Records contained in a dataset
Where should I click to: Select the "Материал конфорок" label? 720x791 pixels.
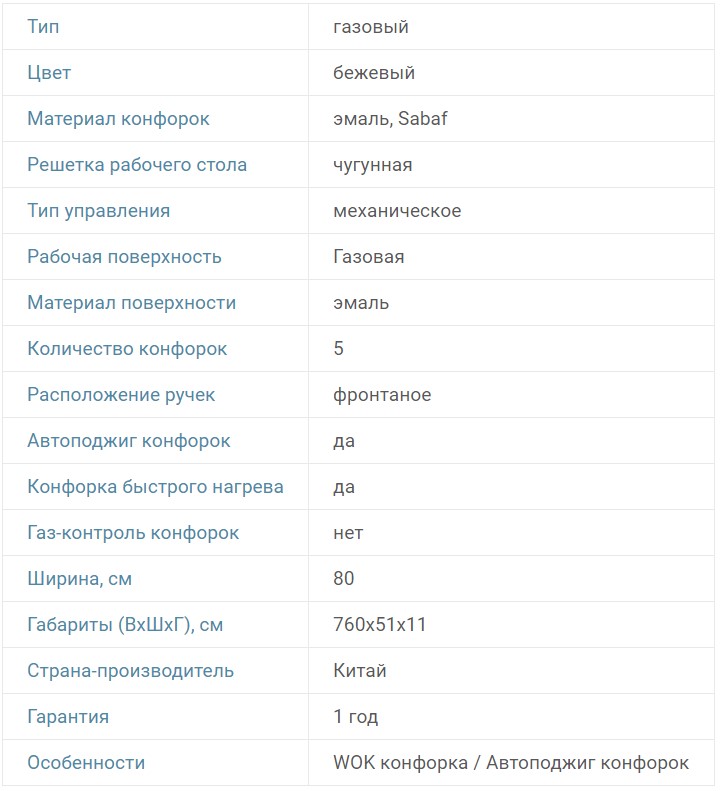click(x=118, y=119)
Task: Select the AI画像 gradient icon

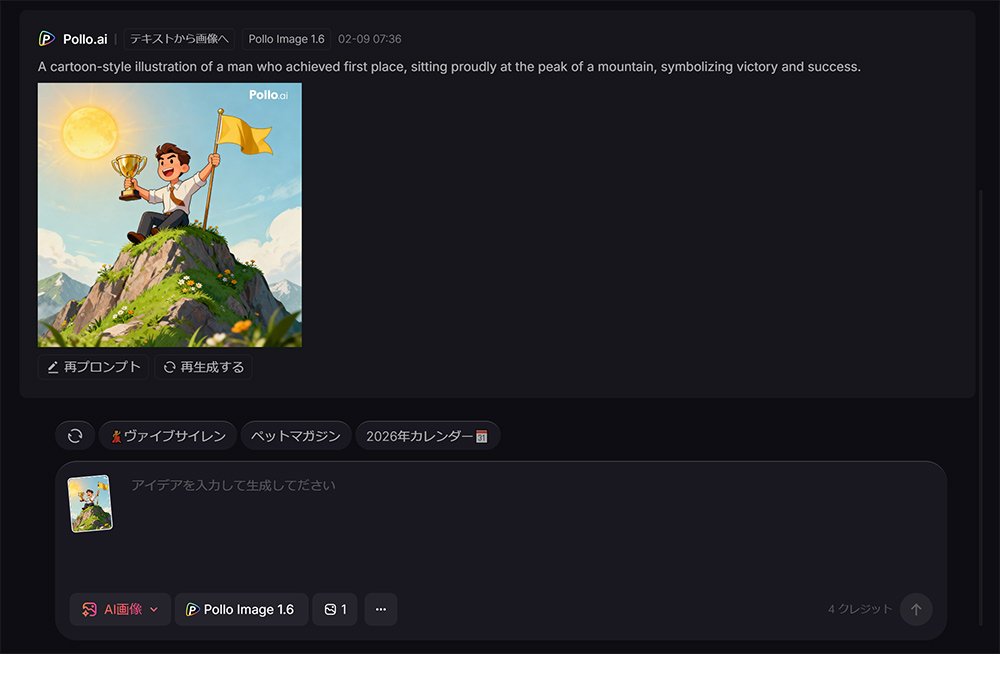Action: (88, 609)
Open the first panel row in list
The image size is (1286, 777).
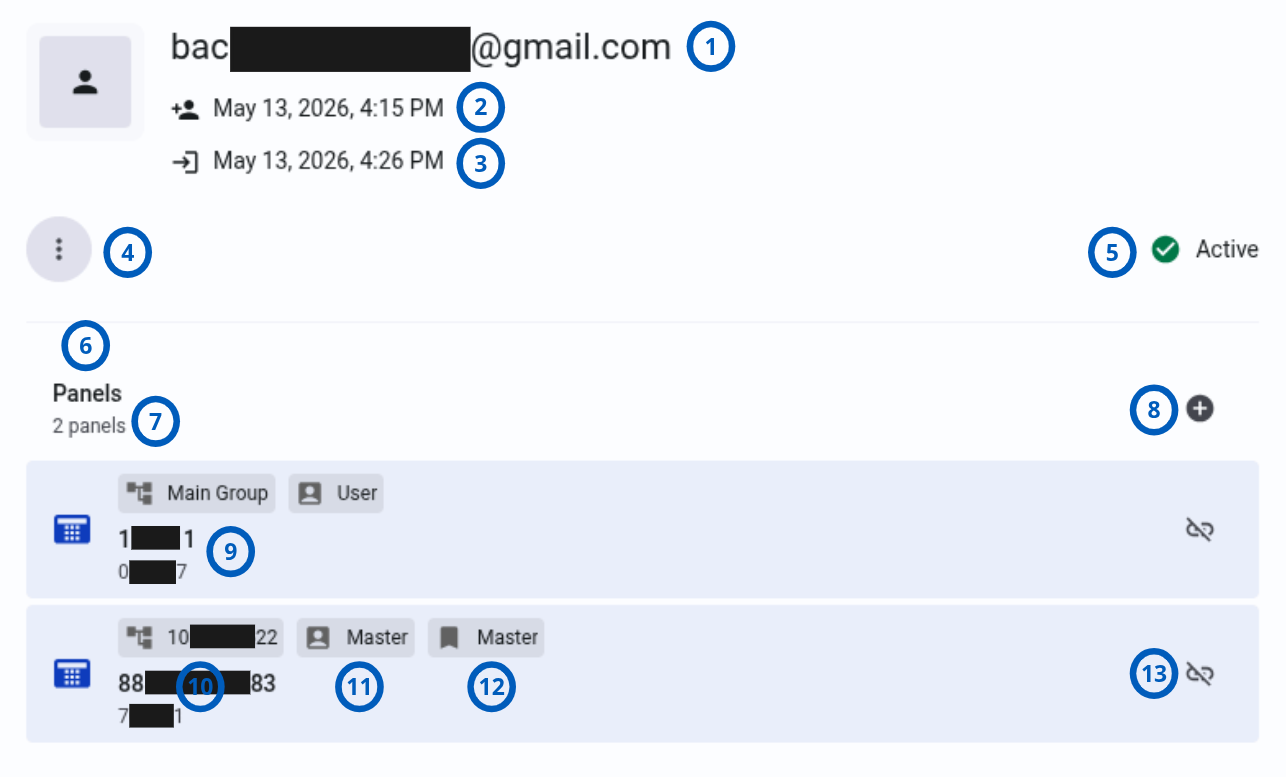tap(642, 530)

◆ Your assignment ◆
Leave the images aside and transcribe all entries exactly.

◆ Exercise response ◆
Where should I click to: Select the "Материал конфорок" label? 720x791 pixels.
click(x=118, y=119)
Task: Select the AI画像 gradient icon

Action: (88, 609)
Open the first panel row in list
The image size is (1286, 777).
tap(642, 530)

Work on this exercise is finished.